*Consigne 1*
Répondez à ces questions sur le texte sur les déplacements de population au Soudan.
(a) Quelles régions sont citées comme accoutumées à la violence ?
(b) En quelles années le Darfour a-t-il connu des cycles de violences ?
(c) Combien de personnes ont été déplacées à l'intérieur même du pays ?
*Consigne 2*
Reprenez le texte sur les déplacements de population au Soudan après sa dernière phrase.

Sarra Majdoub : Ces déplacements s’expliquent par l’ampleur de la violence et des hostilités, qui ont touché la capitale mais aussi d’autres régions, accoutumées à la violence, comme le Darfour, ou le Kordofan, à l’ouest et au centre du pays. Au Soudan, presque toutes les régions sont touchées par les violences, même celles que l’on pensait être les plus sûres, comme la capitale par exemple.

Cela a mené à un déplacement très rapide mais aussi très large des populations. Des gens qui n’avaient jamais été confrontés aux déplacements, notamment ceux issus des classes moyennes, se sont retrouvés du jour au lendemain à fuir.

Il y a aussi des régions, comme le Darfour, où des gens se retrouvent sur les routes pour la troisième, quatrième, cinquième fois et des camps de déplacés qui ont été, de nouveau, changés de lieu. (...)

Le Soudan est en guerre depuis 50 ans. Le Darfour, notamment, a connu des cycles de violences en 2003, puis en 2007. Mais, jusque-là, la guerre s’était concentrée dans les périphéries du pays. C’est la première fois que le conflit se déplace aussi dans le centre du pays, dans la capitale. (...)

La plupart des personnes - près de 10 millions – ont été déplacées à l’intérieur même du pays. Les gens vont là où ils ont de la famille, là où c’est le plus simple pour eux.

Pour beaucoup, c’est vraiment un itinéraire très, très précaire. Ils n’ont presque rien, ils partent sans savoir où aller. Ces personnes s’installent le plus souvent un peu au hasard, là où ils trouvent plus de sécurité.

On remarque par ailleurs quelques différences selon les classes sociales. Beaucoup ont fui vers l’Égypte, notamment ceux appartenant à la classe moyenne. (...)

Extraits d'un jeu de données:
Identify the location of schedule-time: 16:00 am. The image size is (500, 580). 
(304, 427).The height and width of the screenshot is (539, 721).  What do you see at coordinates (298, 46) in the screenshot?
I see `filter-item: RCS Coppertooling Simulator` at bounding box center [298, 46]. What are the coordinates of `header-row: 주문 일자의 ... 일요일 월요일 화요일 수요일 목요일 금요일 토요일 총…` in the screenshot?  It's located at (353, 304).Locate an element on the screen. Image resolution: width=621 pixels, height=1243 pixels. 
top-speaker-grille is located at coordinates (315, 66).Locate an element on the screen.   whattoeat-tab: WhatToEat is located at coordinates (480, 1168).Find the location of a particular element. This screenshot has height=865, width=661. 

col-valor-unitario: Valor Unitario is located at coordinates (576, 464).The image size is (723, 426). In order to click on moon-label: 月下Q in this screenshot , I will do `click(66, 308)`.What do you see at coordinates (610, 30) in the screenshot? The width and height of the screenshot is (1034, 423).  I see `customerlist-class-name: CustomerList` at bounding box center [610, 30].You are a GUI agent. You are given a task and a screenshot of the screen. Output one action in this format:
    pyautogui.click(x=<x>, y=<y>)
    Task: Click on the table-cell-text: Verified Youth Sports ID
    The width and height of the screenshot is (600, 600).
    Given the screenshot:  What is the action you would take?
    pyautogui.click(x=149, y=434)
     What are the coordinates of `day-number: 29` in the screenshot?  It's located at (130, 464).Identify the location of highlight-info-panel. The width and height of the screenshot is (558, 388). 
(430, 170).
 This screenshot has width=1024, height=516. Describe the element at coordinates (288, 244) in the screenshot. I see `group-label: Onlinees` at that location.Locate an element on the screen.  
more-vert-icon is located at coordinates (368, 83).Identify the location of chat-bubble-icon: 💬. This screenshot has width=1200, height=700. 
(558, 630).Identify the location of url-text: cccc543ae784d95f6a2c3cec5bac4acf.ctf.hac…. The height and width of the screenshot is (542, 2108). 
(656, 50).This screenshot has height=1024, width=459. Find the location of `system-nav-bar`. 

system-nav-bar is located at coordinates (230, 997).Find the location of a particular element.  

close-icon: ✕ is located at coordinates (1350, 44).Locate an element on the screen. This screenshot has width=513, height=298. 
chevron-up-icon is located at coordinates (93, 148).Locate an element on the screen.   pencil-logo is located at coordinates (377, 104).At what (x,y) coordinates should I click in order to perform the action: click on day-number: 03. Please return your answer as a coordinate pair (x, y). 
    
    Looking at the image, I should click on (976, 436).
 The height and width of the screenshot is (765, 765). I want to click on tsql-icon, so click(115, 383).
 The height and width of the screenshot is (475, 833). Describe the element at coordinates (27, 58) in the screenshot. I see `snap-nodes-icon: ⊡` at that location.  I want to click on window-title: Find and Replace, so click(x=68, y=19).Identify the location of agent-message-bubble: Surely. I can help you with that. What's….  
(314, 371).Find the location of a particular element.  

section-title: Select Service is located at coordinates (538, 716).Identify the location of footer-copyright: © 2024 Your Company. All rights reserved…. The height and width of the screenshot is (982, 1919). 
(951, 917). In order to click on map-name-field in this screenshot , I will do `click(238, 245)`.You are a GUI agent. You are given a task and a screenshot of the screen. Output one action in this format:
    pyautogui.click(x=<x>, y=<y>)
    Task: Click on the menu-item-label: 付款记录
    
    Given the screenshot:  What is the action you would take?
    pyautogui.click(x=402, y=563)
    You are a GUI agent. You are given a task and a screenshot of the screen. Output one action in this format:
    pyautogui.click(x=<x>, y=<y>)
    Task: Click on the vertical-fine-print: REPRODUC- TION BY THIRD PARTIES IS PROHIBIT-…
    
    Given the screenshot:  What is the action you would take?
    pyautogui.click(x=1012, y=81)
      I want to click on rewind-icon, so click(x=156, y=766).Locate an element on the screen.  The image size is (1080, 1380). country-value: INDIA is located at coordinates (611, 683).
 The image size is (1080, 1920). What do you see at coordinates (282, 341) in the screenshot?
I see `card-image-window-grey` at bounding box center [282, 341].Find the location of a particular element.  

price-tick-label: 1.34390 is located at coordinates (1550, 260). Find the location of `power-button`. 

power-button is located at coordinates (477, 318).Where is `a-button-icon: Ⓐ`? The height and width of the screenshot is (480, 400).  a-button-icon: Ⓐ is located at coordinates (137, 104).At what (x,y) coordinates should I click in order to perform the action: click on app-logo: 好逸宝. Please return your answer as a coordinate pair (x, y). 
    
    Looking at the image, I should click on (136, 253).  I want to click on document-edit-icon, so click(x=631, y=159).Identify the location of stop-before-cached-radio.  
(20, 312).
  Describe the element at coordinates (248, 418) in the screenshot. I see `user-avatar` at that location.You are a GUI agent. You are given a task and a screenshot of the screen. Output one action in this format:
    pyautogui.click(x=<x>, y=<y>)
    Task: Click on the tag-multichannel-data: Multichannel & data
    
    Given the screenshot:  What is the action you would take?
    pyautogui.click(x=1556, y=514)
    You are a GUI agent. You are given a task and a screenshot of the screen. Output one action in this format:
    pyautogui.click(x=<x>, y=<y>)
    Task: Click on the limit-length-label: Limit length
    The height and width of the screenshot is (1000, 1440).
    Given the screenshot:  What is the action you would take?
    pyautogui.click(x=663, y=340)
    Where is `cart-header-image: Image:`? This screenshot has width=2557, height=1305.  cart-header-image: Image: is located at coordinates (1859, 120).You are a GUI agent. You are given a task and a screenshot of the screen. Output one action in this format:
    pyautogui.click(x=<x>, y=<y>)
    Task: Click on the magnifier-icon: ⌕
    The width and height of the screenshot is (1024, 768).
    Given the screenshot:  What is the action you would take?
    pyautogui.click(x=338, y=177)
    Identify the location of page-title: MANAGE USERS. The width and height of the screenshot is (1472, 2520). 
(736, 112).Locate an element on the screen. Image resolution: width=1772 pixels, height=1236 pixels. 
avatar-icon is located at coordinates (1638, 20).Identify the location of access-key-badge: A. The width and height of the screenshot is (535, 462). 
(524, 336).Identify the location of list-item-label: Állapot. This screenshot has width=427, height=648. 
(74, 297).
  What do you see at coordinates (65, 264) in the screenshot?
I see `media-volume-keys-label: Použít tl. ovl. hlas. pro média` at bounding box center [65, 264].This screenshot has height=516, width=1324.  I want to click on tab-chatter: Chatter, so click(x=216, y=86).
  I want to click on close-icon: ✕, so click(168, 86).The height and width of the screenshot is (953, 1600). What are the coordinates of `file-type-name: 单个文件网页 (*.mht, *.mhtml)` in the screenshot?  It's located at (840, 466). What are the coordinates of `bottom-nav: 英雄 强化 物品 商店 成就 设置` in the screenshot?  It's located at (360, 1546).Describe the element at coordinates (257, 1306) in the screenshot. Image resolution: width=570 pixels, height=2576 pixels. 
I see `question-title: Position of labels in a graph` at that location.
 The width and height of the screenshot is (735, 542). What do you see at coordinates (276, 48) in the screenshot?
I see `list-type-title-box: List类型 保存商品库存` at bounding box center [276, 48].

*Résultat attendu 1*
(a) Le Darfour et le Kordofan.
(b) En 2003, puis en 2007.
(c) Près de 10 millions.

*Résultat attendu 2*
Depuis le Darfour, nombre de personnes sont parties au Tchad car la frontière est à seulement 20km d’Al Genaina, au Darfour. Les habitants d’El-Fasher, eux, se sont déplacés à 60km vers la ville de Tawila. Actuellement, on compte plus de 600 000 personnes dans cette municipalité. (...)

IM : Certains Soudanais ont quitté le Soudan et souhaitent s’installer dans un pays frontalier, ou au sein de l’Union européenne. Un certain nombre de pays occidentaux sont inquiets par ces mouvements de population. Quelle est votre réaction face à ces inquiétudes ?

S.M : Selon moi, elles sont un peu infondées. Je trouve même cela honteux et ridicule que les potentielles arrivées de Soudanais en Europe soient la seule chose qui inquiète les responsables occidentaux. Je rappelle que le conflit au Soudan a fait 150 000 morts et 13 millions de déplacés [dont 8,6 millions à l’intérieur du pays et plus de 4 millions dans les pays voisins, ndlr]. C’est l’une des pires crises humanitaires qu’on ait vécu ces 20 dernières années. (...)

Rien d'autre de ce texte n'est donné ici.